Element and text location data:
####################

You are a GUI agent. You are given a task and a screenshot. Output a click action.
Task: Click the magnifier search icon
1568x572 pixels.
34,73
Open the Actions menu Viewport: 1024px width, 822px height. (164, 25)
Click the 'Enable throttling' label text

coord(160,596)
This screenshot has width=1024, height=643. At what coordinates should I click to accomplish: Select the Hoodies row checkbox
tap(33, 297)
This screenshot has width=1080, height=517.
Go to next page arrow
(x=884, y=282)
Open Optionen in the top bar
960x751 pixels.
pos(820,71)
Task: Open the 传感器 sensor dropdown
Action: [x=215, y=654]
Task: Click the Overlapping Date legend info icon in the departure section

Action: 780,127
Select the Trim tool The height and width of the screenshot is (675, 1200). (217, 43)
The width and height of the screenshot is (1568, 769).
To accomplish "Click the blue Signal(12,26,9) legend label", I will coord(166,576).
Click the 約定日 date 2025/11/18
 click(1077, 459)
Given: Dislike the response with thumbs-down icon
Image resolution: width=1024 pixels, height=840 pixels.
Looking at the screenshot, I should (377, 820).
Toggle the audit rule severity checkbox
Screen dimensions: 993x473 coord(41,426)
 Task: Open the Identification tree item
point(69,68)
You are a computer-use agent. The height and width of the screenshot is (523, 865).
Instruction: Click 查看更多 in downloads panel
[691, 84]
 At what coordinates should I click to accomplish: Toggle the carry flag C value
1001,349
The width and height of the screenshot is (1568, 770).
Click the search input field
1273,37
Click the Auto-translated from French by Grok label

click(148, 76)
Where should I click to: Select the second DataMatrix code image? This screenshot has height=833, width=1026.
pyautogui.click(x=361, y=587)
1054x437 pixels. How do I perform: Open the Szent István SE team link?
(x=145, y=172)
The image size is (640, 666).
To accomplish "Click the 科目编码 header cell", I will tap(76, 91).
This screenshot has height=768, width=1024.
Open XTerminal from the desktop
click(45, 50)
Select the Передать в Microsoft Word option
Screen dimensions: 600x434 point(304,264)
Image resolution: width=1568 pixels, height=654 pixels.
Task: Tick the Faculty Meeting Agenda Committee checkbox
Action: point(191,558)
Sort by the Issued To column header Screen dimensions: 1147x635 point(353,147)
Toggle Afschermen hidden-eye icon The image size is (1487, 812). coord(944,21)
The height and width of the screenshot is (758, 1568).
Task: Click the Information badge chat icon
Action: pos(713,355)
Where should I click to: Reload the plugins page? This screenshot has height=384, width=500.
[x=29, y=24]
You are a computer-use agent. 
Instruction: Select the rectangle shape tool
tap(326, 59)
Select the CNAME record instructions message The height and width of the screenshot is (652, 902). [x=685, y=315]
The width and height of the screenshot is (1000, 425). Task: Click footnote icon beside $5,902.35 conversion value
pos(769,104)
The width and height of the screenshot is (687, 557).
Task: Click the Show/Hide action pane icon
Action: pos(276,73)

####################

• **Given task**: Put the lines of the material into a JSON list of strings, one string per line and blank lines left out, beginning with the line that contains "1054x437 pixels. How" and continuing through the line that contains "click(45, 50)".

• **Answer to this task**:
[
  "1054x437 pixels. How do I perform: Open the Szent István SE team link?",
  "(x=145, y=172)",
  "The image size is (640, 666).",
  "To accomplish \"Click the 科目编码 header cell\", I will tap(76, 91).",
  "This screenshot has height=768, width=1024.",
  "Open XTerminal from the desktop",
  "click(45, 50)"
]